10.B.2 La Máquina del Infierno

Me guió hacia la esquina más ruidosa y parpadeante de la sala. La música aquí era ensordecedora, una mezcla de K-pop, reggaetón y canciones pop en inglés que se superponían en una cacafonía que probablemente violaba regulaciones de contaminación acústica.

Y entonces la vi.

La máquina de baile.

Dance Dance Revolution en todo su esplendor cromado y cruel. Un artefacto de tortura medieval disfrazado de entretenimiento, con dos plataformas metálicas divididas en paneles direccionales y una pantalla masiva que vomitaba flechas de colores a una velocidad que violaba todas las leyes de tráfico conocidas.

Había un grupo de adolescentes alrededor, algunos jugando, otros observando y gritando ánimos o burlas. Era un coliseo moderno donde la dignidad iba a morir públicamente.

—Objeción —dije al instante, deteniéndome a tres metros de distancia segura—. Peligro inminente de lesión física. Riesgo elevado de humillación pública. Falta de precedentes en mi historial motriz. Y probable violación de mi derecho constitucional a no hacer el ridículo en espacios públicos.

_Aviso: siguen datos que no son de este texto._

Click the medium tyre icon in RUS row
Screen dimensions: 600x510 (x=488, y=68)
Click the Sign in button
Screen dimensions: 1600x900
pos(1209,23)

—Objeción denegada —replicó Diego, subiéndose a una de las plataformas con la confianza de alguien que claramente había hecho esto antes—. Artículo 4 de nuestro tratado: "Todas las citas deben incluir un elemento de espontaneidad". Esto, mi querida abogada, es la espontaneidad en su máxima expresión.

—El Artículo 4 no incluye cláusulas sobre actividades que podrían resultar en lesiones musculares o traumatismo emocional —argumenté.

—Estás buscando tecnicismos para evitar bailar.

—Estoy aplicando interpretación legal apropiada al contrato.

—Val —dijo suavemente, extendiendo su mano—. Confía en mí. Va a ser divertido. Y si realmente lo odias, nos detenemos. ¿Okay?

Lo miré. Luego miré la máquina. Luego miré a los adolescentes que ahora nos observaban con curiosidad, probablemente esperando el espectáculo de la chica claramente aterrada enfrentándose a la máquina de baile.

Puedes hacer esto, me dije. Has argumentado ante comités disciplinarios. Has sobrevivido a presentaciones orales. Has debatido con profesores. Puedes sobrevivir a una máquina de baile.